Now, his vanity still unsatisfied and the Republican nomination unavailable, Bloomberg is seeking the presidency as a Democrat. Ironically, Bloomberg’s political ambitions dilute, possibly ruin anyone else’s chances of stopping Bernie Sanders.

Other than a vague campaign slogan, “Mike will get it done,” Bloomberg offers no discernible political philosophy. In the first four months of his last-minute campaign, Bloomberg spent more than $400 million – none of it involving any icky hobnobbing and hand-touching with flyover-country commoners – primarily on misleading advertising often echoing his opponents’ prohibitively-expensive give­aways while attempting to make them sound “less extreme.”

Bloomberg’s ads have addressed climate change, tax hikes, health care, college tuition and student debt. In one, Bloomberg dishonestly claims to have led New York “through 9/11.” Another features “economic justice,” a thinly-disguised pledge of race-based subsidies. Clearly, whatever passes for Bloomberg’s “principles” doesn’t rule out pandering for votes.

Ad revenue-driven media love Mike. But opponents who already spent a year campaigning are less kindly-disposed, so, at his first debate appearance, they attacked a flatfooted, clearly-bewildered Bloomberg, revealing that “Political Ad” Mike and “Debate” Mike aren’t the same guy. If Bloomberg wilts before Elizabeth Warren and Joe Biden, imagine him facing President Donald Trump.

Bloomberg’s second debate quickly devolved into a cringe-worthy, off-the-rails, non-presidential bicker-fest among people who claim they will restore “dignity” to the White House. In it, Bloomberg showed America two things his money can’t buy – a laugh or a personality.
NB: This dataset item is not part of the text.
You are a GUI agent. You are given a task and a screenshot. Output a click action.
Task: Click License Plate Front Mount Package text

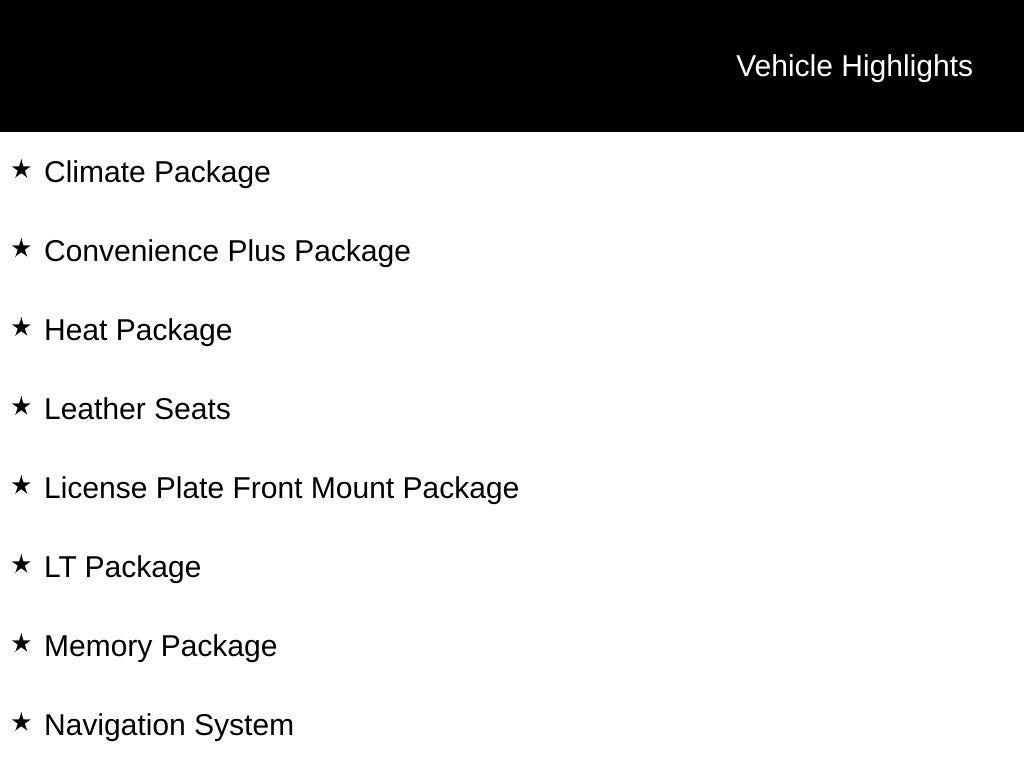(281, 488)
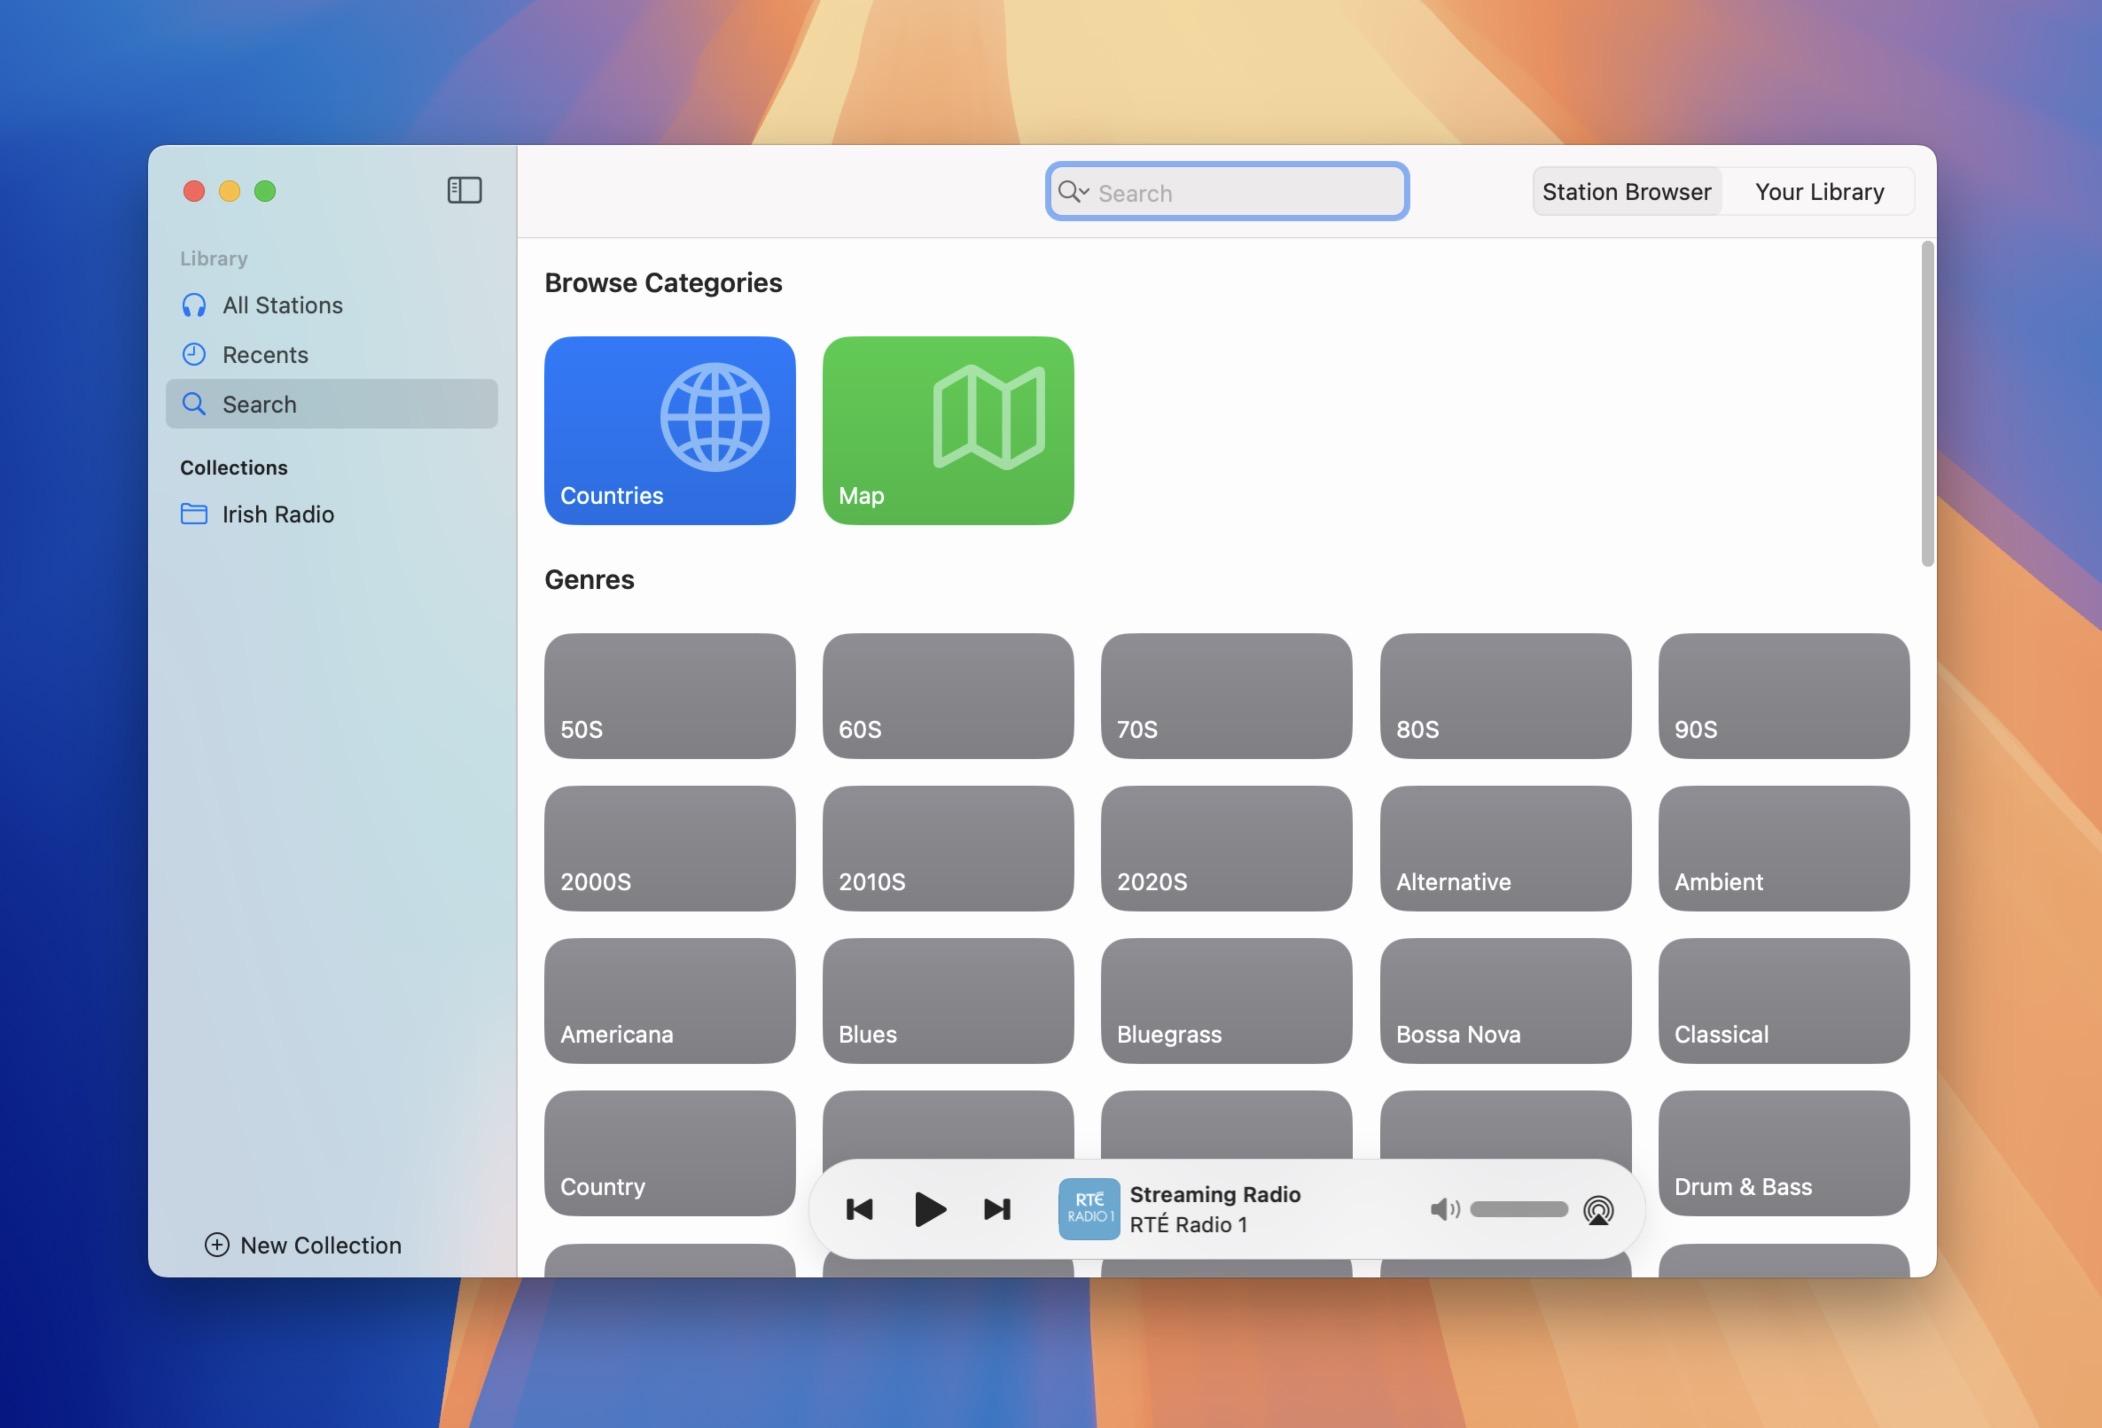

Publicly, Bloomberg lacks anything even resembling warmth. Moreover, Bloomberg’s documented transgressions against left-wing orthodoxies and, especially, statements denigrating minorities, women and LGBTQ groups offend progressives.
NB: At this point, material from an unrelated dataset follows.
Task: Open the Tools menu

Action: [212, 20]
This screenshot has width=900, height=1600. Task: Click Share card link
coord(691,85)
Bloomberg has said, “Black and Latino males don’t know how to behave in the workplace.” He’s generalized crime statistics to indict entire black communities, and served as an apologist for Communist China (where Bloomberg is heavily-invested) by defending their system as “legitimate,” their dictator answerable to “a constituency.”
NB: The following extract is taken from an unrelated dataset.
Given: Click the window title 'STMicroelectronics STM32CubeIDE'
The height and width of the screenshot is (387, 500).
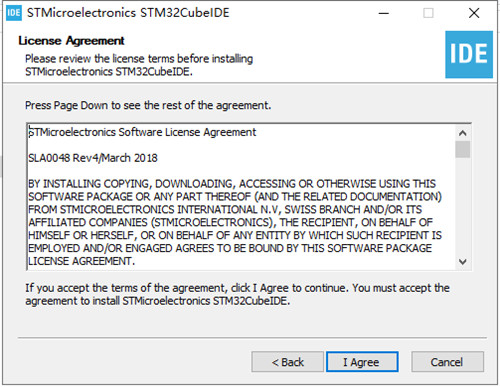Looking at the screenshot, I should coord(128,13).
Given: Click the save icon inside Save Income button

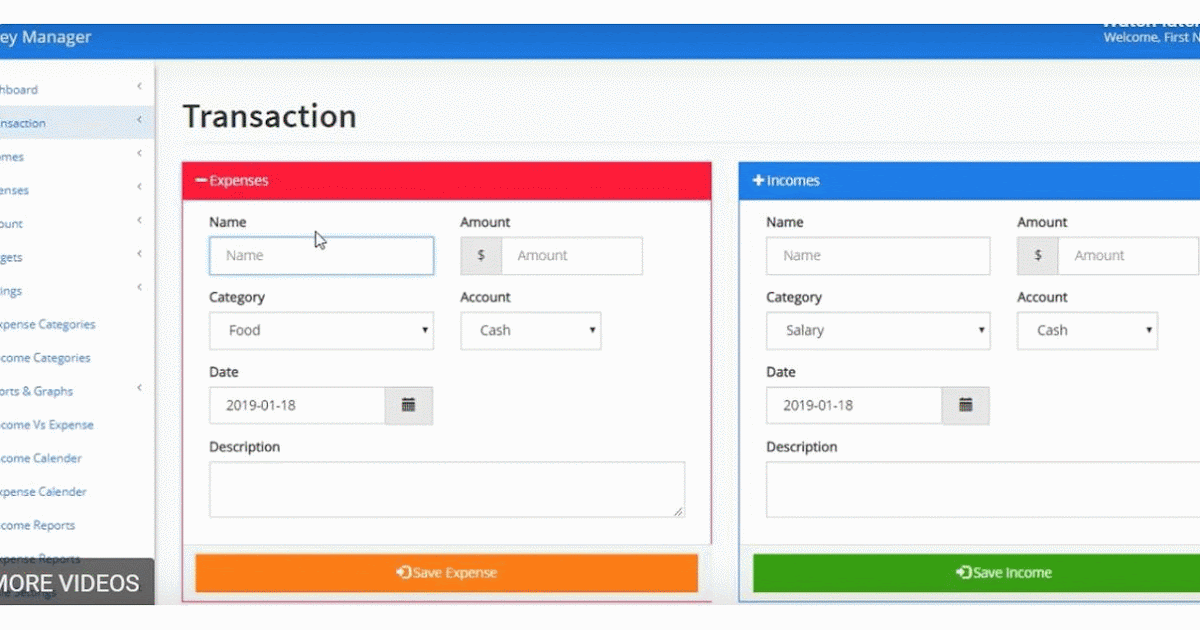Looking at the screenshot, I should coord(966,573).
By funding gun-control activism nationally, Bloomberg has shown contempt for Second Amendment rights. In 2011, Bloomberg said health care providers should deny treatment for elderly cancer patients to control health care costs. As president, at what age would Bloomberg cut off treatment for chronic, lingering illnesses like diabetes, asthma or multiple-sclerosis? Would he deny treatments for 86-year old cancer victim Justice Ruth Bader Ginsberg?

For years, Bloomberg has faced allegations of profane, sexual, sexist comments and creating a hostile work environment for women, and he enjoyed a years-long friendship and political association with convicted rapist Harvey Weinstein.

Nonetheless, Michael “Highest-bid” Bloomberg may be a perfect choice for a party that merely pretends to govern in the interests of “less fortunate Americans” whose votes they harvest by bribing organized labor, “intersectional,” education, “climate” and other special interests with payoffs underwritten by public debt and the taxes of middle income earners who cannot afford expensive accountants, attorneys, tax code exemptions or tax-shelters.

Bloomberg’s late primary entry – exploiting his wealth to end-run America’s democratic system – reveals the profound, soulless cynicism of a man whose life is defined by money, someone who thinks everything and everybody is for sale.

Is Bloomberg right?

Bloomberg must first buy the nomination before he can attempt to buy the White House.

If elite Democrats broker their nomination and deny Sanders again, this time in favor of a cash bidder, they will confirm Bloomberg’s opinion that, in party politics, at least, there’s a price tag on everything.